Work to complete
Reprint the entire listing exactly.

Dataset entries

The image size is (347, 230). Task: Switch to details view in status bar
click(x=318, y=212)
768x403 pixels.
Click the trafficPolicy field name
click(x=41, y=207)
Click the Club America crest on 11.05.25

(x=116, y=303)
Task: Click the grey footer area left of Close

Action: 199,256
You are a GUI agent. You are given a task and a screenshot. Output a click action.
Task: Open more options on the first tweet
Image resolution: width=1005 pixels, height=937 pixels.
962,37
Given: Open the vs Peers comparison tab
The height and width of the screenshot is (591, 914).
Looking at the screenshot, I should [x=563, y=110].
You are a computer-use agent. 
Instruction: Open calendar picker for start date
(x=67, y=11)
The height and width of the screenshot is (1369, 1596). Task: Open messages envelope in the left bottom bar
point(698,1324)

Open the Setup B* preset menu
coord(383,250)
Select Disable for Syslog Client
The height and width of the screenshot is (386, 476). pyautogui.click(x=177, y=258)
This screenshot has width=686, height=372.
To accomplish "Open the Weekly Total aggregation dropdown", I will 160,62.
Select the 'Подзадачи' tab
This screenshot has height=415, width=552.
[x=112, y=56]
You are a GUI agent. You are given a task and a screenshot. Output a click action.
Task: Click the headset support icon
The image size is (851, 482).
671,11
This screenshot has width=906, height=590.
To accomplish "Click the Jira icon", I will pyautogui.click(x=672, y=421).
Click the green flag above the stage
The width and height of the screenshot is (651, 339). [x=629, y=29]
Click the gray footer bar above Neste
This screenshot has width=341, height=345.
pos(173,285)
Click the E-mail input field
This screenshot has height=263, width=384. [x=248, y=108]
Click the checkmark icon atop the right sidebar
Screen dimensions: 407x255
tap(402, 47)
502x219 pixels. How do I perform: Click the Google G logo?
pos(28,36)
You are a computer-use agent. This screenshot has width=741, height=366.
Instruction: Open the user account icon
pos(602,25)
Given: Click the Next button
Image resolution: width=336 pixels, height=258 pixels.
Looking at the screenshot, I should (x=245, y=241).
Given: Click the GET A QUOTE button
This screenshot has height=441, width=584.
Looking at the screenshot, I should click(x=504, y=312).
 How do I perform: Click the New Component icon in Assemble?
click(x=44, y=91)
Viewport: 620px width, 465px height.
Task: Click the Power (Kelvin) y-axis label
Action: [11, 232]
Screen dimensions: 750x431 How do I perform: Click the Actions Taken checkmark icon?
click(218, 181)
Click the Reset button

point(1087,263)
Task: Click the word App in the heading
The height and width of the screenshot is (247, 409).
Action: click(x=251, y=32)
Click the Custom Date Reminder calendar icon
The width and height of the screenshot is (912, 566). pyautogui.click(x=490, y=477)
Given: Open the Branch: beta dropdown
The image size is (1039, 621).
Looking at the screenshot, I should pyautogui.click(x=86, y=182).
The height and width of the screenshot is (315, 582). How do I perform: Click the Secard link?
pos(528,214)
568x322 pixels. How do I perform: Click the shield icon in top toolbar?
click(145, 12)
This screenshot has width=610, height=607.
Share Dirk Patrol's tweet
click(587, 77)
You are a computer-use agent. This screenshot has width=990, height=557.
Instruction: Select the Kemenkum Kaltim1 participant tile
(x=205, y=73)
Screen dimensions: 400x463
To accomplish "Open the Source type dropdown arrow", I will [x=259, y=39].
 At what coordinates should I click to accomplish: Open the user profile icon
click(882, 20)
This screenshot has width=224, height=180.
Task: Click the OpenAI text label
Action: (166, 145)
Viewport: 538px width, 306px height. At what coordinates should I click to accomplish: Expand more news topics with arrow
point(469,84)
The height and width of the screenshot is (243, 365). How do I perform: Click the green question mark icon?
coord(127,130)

Response
The image size is (347, 230). Task: Switch to details view in status bar
click(x=318, y=212)
768x403 pixels.
Click the trafficPolicy field name
click(x=41, y=207)
Click the Club America crest on 11.05.25

(x=116, y=303)
Task: Click the grey footer area left of Close

Action: 199,256
You are a GUI agent. You are given a task and a screenshot. Output a click action.
Task: Open more options on the first tweet
Image resolution: width=1005 pixels, height=937 pixels.
962,37
Given: Open the vs Peers comparison tab
The height and width of the screenshot is (591, 914).
Looking at the screenshot, I should [x=563, y=110].
You are a computer-use agent. 
Instruction: Open calendar picker for start date
(x=67, y=11)
The height and width of the screenshot is (1369, 1596). Task: Open messages envelope in the left bottom bar
point(698,1324)

Open the Setup B* preset menu
coord(383,250)
Select Disable for Syslog Client
The height and width of the screenshot is (386, 476). pyautogui.click(x=177, y=258)
This screenshot has width=686, height=372.
To accomplish "Open the Weekly Total aggregation dropdown", I will 160,62.
Select the 'Подзадачи' tab
This screenshot has height=415, width=552.
[x=112, y=56]
You are a GUI agent. You are given a task and a screenshot. Output a click action.
Task: Click the headset support icon
The image size is (851, 482).
671,11
This screenshot has width=906, height=590.
To accomplish "Click the Jira icon", I will pyautogui.click(x=672, y=421).
Click the green flag above the stage
The width and height of the screenshot is (651, 339). [x=629, y=29]
Click the gray footer bar above Neste
This screenshot has width=341, height=345.
pos(173,285)
Click the E-mail input field
This screenshot has height=263, width=384. [x=248, y=108]
Click the checkmark icon atop the right sidebar
Screen dimensions: 407x255
tap(402, 47)
502x219 pixels. How do I perform: Click the Google G logo?
pos(28,36)
You are a computer-use agent. This screenshot has width=741, height=366.
Instruction: Open the user account icon
pos(602,25)
Given: Click the Next button
Image resolution: width=336 pixels, height=258 pixels.
Looking at the screenshot, I should (x=245, y=241).
Given: Click the GET A QUOTE button
This screenshot has height=441, width=584.
Looking at the screenshot, I should click(x=504, y=312).
 How do I perform: Click the New Component icon in Assemble?
click(x=44, y=91)
Viewport: 620px width, 465px height.
Task: Click the Power (Kelvin) y-axis label
Action: [11, 232]
Screen dimensions: 750x431 How do I perform: Click the Actions Taken checkmark icon?
click(218, 181)
Click the Reset button

point(1087,263)
Task: Click the word App in the heading
The height and width of the screenshot is (247, 409).
Action: click(x=251, y=32)
Click the Custom Date Reminder calendar icon
The width and height of the screenshot is (912, 566). pyautogui.click(x=490, y=477)
Given: Open the Branch: beta dropdown
The image size is (1039, 621).
Looking at the screenshot, I should pyautogui.click(x=86, y=182).
The height and width of the screenshot is (315, 582). How do I perform: Click the Secard link?
pos(528,214)
568x322 pixels. How do I perform: Click the shield icon in top toolbar?
click(145, 12)
This screenshot has width=610, height=607.
Share Dirk Patrol's tweet
click(587, 77)
You are a computer-use agent. This screenshot has width=990, height=557.
Instruction: Select the Kemenkum Kaltim1 participant tile
(x=205, y=73)
Screen dimensions: 400x463
To accomplish "Open the Source type dropdown arrow", I will [x=259, y=39].
 At what coordinates should I click to accomplish: Open the user profile icon
click(882, 20)
This screenshot has width=224, height=180.
Task: Click the OpenAI text label
Action: (166, 145)
Viewport: 538px width, 306px height. At what coordinates should I click to accomplish: Expand more news topics with arrow
point(469,84)
The height and width of the screenshot is (243, 365). How do I perform: Click the green question mark icon?
coord(127,130)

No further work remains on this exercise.